What to produce: Start at the line containing "Save the module with the disk icon" and continue through the end of the records. Rewrite that span with "disk icon" renamed to "save icon", leaving every other word unchanged.

Saved entries
********************
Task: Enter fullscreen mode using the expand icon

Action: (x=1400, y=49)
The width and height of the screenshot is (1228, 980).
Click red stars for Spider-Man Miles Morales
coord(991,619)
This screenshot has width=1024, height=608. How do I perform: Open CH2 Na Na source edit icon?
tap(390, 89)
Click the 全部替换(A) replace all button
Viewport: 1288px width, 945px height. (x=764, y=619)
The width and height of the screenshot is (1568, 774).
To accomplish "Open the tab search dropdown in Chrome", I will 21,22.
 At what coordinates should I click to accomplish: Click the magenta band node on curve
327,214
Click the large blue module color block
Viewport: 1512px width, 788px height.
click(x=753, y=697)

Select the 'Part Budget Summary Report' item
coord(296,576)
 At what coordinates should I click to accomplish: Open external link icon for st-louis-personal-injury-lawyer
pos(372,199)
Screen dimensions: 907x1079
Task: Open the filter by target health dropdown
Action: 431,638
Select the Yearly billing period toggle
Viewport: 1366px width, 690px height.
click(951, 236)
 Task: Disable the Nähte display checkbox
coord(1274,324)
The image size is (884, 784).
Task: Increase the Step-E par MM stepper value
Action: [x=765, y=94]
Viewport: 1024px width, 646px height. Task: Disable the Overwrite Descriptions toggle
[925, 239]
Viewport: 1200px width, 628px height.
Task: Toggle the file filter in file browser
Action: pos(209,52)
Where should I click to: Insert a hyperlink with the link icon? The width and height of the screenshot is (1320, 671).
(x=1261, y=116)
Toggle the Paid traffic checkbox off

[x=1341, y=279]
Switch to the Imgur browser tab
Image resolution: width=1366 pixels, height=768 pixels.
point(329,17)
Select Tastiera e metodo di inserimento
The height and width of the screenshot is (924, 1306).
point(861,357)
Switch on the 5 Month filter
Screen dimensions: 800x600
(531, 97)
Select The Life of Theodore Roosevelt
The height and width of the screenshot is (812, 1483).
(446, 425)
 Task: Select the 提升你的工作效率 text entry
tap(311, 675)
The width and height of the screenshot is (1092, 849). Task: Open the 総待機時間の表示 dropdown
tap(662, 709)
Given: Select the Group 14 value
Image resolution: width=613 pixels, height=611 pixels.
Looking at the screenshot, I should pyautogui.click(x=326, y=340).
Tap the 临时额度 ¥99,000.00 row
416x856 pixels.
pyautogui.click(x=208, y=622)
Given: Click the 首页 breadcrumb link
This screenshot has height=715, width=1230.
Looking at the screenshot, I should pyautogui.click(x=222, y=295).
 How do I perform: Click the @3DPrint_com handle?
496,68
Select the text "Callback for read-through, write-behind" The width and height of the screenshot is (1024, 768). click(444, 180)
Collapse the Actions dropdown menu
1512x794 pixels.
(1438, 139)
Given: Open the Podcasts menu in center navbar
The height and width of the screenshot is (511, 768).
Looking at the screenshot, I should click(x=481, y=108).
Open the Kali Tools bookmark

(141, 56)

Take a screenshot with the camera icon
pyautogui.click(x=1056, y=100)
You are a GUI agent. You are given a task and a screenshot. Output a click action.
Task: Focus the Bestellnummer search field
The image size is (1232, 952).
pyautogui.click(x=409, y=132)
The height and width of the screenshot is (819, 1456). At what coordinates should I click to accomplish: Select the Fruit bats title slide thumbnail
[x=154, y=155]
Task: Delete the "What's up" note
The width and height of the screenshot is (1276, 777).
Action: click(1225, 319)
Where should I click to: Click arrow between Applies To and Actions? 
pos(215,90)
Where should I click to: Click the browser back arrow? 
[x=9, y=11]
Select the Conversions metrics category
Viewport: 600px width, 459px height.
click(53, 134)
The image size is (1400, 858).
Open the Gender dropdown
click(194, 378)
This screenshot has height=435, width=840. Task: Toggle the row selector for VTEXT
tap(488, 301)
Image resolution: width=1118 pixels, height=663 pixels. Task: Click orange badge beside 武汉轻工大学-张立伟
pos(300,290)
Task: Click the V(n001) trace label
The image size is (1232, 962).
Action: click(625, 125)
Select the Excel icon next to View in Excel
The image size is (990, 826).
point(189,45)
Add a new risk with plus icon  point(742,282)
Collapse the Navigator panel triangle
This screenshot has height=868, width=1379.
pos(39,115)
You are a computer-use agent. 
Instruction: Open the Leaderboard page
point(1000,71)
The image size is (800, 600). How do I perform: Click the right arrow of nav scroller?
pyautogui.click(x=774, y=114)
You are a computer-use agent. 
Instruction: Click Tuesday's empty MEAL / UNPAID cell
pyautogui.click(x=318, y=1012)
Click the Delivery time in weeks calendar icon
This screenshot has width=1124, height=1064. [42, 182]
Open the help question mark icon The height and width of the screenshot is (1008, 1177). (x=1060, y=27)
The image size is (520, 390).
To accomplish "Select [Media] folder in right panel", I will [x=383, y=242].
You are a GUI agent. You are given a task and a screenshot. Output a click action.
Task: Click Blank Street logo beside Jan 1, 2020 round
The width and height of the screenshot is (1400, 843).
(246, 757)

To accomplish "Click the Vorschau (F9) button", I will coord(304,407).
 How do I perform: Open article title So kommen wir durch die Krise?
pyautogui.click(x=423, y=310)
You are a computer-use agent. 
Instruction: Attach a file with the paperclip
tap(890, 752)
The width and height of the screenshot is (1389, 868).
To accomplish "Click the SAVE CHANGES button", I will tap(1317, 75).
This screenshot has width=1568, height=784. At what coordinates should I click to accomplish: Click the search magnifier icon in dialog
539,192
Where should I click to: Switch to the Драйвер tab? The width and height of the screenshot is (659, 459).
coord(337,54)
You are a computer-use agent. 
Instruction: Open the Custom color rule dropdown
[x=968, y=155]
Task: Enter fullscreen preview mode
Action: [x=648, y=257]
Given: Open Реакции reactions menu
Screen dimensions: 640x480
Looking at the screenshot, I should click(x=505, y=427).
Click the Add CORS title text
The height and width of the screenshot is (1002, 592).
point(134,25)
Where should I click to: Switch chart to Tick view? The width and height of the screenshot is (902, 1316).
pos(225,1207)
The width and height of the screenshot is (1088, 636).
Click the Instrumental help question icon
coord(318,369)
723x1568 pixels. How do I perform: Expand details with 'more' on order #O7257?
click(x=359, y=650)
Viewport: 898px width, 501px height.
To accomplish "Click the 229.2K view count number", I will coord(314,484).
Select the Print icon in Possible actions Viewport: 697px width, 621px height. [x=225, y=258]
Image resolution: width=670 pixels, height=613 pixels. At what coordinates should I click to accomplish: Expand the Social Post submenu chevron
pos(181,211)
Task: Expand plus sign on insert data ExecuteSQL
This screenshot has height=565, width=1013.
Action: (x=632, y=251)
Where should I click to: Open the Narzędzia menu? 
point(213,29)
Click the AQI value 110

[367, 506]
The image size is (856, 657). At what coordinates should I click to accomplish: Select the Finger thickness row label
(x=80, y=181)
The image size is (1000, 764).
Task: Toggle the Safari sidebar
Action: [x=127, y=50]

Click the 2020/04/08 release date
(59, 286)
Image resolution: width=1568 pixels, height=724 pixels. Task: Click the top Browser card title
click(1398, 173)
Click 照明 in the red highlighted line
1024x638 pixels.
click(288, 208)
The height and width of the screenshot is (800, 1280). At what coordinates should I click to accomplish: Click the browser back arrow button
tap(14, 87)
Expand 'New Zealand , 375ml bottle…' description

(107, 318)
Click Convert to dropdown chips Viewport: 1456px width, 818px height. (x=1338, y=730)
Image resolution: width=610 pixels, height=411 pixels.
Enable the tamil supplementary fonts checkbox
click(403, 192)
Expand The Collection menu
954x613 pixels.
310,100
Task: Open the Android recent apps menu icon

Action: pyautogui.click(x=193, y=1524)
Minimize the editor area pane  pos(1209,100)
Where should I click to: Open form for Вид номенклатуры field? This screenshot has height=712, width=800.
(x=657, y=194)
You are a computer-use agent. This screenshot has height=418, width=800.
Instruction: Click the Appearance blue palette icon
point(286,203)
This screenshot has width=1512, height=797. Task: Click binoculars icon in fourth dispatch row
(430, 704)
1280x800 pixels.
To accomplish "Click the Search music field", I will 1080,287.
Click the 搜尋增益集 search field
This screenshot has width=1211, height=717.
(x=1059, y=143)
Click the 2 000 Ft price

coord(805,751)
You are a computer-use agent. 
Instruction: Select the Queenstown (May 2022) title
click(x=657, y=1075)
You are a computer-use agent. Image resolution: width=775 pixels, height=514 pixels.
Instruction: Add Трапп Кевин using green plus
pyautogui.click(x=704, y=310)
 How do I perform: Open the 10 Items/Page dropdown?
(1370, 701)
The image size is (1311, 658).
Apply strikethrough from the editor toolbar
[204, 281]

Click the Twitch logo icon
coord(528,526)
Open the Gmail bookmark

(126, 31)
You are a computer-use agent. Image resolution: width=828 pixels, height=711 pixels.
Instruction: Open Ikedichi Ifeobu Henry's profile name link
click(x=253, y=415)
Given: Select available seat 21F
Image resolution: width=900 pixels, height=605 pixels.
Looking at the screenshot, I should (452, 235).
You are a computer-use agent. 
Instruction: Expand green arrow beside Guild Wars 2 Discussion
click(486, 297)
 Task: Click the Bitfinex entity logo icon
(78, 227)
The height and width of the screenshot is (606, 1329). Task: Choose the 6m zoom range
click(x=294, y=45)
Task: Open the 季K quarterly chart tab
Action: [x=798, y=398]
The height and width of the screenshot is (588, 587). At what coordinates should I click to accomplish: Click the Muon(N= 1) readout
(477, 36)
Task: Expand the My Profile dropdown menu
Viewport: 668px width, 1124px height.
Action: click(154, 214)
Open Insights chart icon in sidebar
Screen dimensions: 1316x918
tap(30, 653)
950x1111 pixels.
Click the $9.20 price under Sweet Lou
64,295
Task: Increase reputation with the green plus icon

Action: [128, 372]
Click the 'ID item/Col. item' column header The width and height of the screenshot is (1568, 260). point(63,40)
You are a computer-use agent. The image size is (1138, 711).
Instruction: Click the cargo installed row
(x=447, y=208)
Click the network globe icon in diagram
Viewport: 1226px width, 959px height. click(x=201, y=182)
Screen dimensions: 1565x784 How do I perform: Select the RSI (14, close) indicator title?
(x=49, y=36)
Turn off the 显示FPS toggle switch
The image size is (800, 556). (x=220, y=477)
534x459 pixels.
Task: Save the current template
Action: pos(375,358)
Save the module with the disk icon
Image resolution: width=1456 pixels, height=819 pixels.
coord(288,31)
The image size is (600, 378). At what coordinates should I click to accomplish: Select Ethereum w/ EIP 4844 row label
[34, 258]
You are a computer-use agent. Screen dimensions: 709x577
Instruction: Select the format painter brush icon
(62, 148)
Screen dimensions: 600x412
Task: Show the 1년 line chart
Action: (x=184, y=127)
********************
Response:
Save the module with the save icon
Image resolution: width=1456 pixels, height=819 pixels.
coord(288,31)
The image size is (600, 378). At what coordinates should I click to accomplish: Select Ethereum w/ EIP 4844 row label
[34, 258]
You are a computer-use agent. Screen dimensions: 709x577
Instruction: Select the format painter brush icon
(62, 148)
Screen dimensions: 600x412
Task: Show the 1년 line chart
Action: (x=184, y=127)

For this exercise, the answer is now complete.